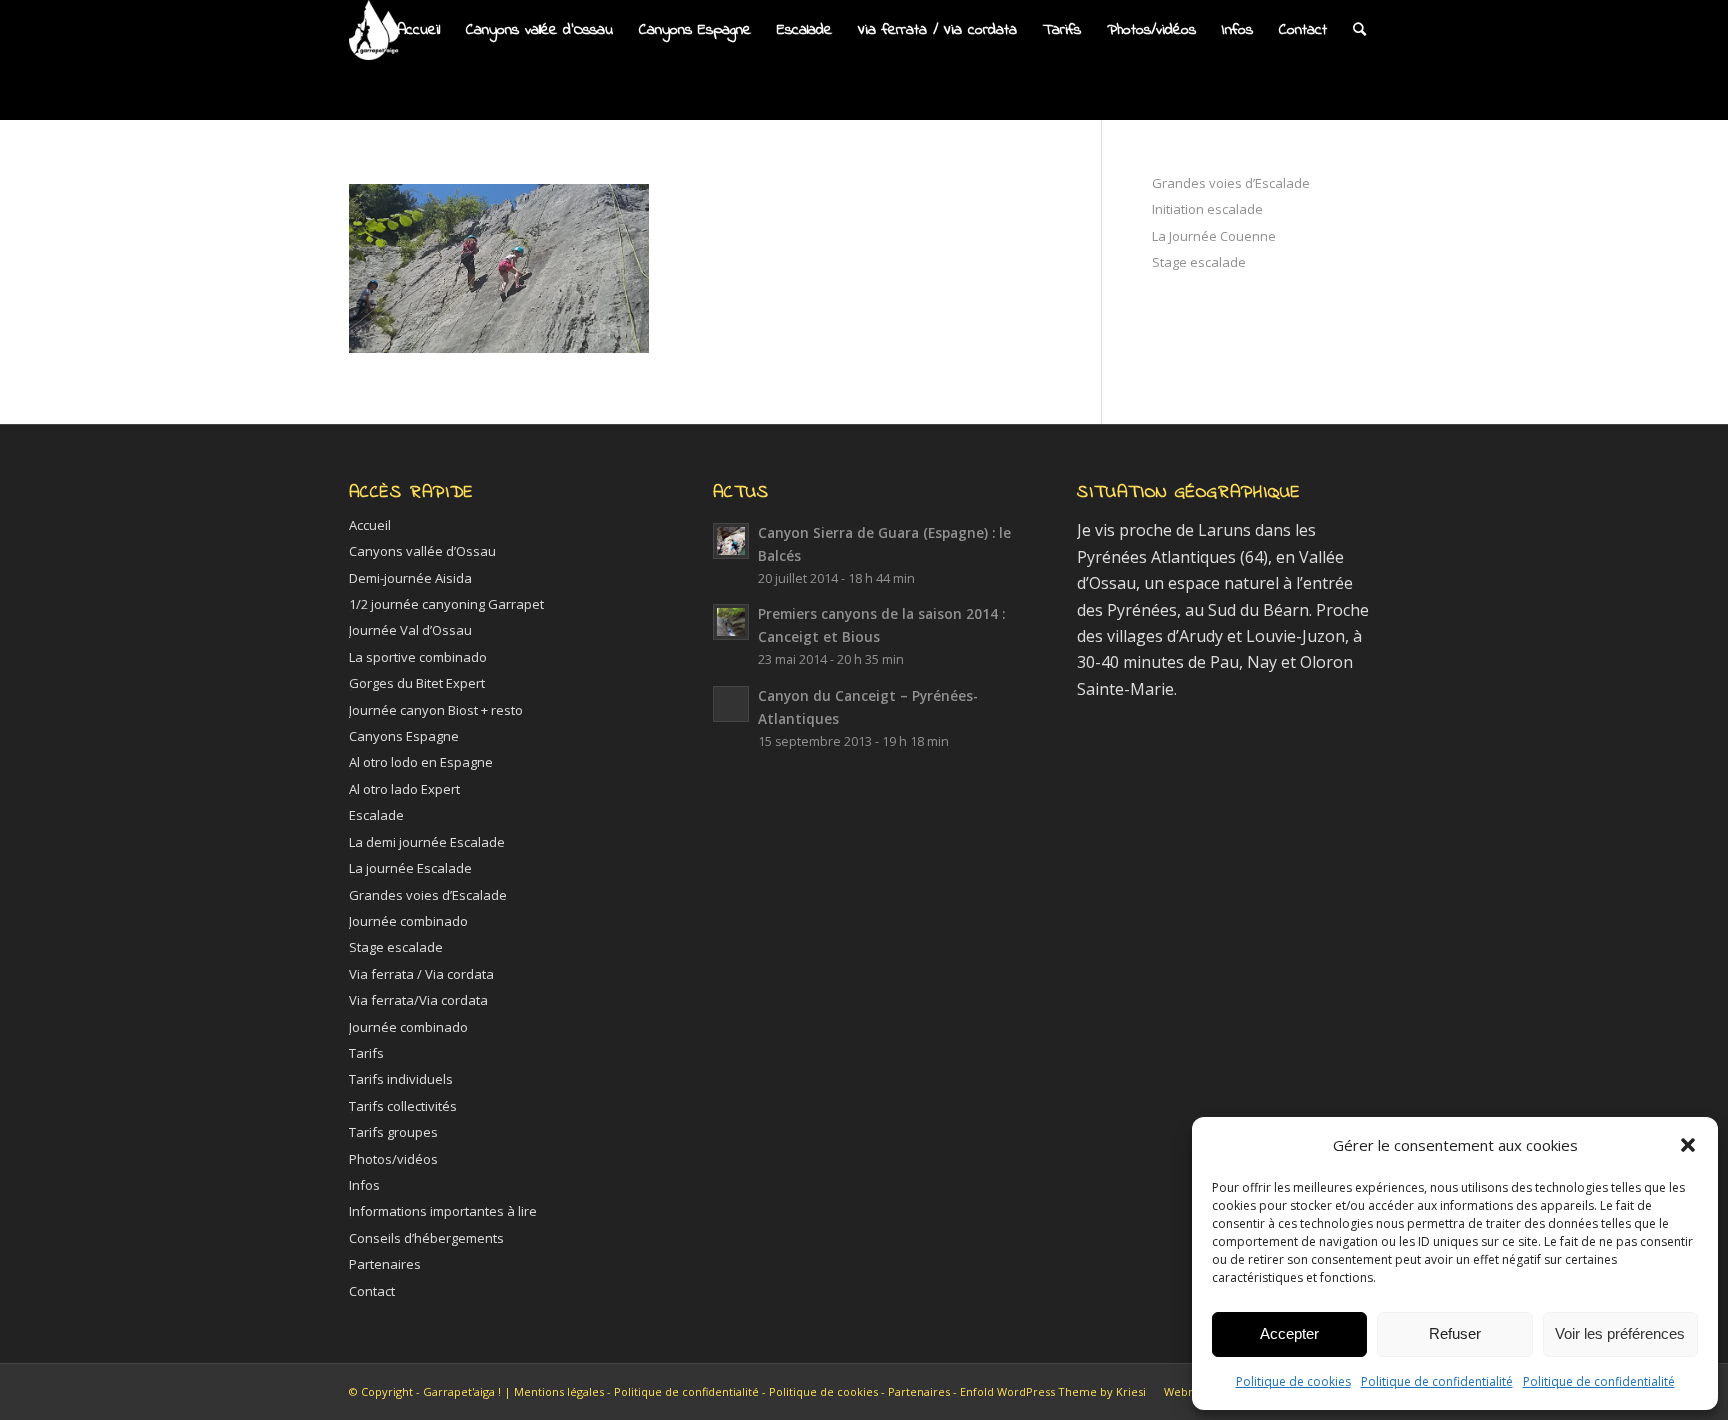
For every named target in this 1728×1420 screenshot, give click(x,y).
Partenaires (385, 1264)
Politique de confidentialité (1437, 1381)
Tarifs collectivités (403, 1106)
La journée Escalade (410, 868)
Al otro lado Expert (404, 789)
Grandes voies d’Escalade (1231, 183)
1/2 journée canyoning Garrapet (446, 604)
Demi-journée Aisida (410, 578)
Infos (364, 1185)
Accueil (370, 525)
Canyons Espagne (404, 736)
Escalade (376, 815)
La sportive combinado (418, 657)
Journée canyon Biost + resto (436, 710)
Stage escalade (1199, 262)
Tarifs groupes (393, 1132)
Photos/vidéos (393, 1159)
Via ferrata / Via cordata (421, 974)
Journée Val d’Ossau (410, 630)
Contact (372, 1291)
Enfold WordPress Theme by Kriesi (1053, 1391)
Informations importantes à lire (443, 1211)
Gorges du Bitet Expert (417, 683)
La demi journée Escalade (427, 842)
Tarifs (366, 1053)
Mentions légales (559, 1391)
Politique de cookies (1293, 1381)
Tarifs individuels (401, 1079)
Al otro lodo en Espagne (421, 762)
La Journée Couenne (1214, 236)
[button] (1688, 1145)
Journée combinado (408, 921)
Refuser (1455, 1333)
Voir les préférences (1620, 1333)
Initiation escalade (1207, 209)
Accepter (1289, 1333)
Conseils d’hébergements (426, 1238)
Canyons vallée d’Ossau (422, 551)
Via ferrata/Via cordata (418, 1000)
----------------
Task requirements: Transcribe the lines above exactly, setting aside any picture among them.

Output for this task:
For every named target in this 1728×1420 screenshot, give click(x,y).
Partenaires (385, 1264)
Politique de confidentialité (1437, 1381)
Tarifs collectivités (403, 1106)
La journée Escalade (410, 868)
Al otro lado Expert (404, 789)
Grandes voies d’Escalade (1231, 183)
1/2 journée canyoning Garrapet (446, 604)
Demi-journée Aisida (410, 578)
Infos (364, 1185)
Accueil (370, 525)
Canyons Espagne (404, 736)
Escalade (376, 815)
La sportive combinado (418, 657)
Journée canyon Biost + resto (436, 710)
Stage escalade (1199, 262)
Tarifs groupes (393, 1132)
Photos/vidéos (393, 1159)
Via ferrata / Via cordata (421, 974)
Journée Val d’Ossau (410, 630)
Contact (372, 1291)
Enfold WordPress Theme by Kriesi (1053, 1391)
Informations importantes à lire (443, 1211)
Gorges du Bitet Expert (417, 683)
La demi journée Escalade (427, 842)
Tarifs (366, 1053)
Mentions légales (559, 1391)
Politique de cookies (1293, 1381)
Tarifs individuels (401, 1079)
Al otro lodo en Espagne (421, 762)
La Journée Couenne (1214, 236)
[button] (1688, 1145)
Journée combinado (408, 921)
Refuser (1455, 1333)
Voir les préférences (1620, 1333)
Initiation escalade (1207, 209)
Accepter (1289, 1333)
Conseils d’hébergements (426, 1238)
Canyons vallée d’Ossau (422, 551)
Via ferrata/Via cordata (418, 1000)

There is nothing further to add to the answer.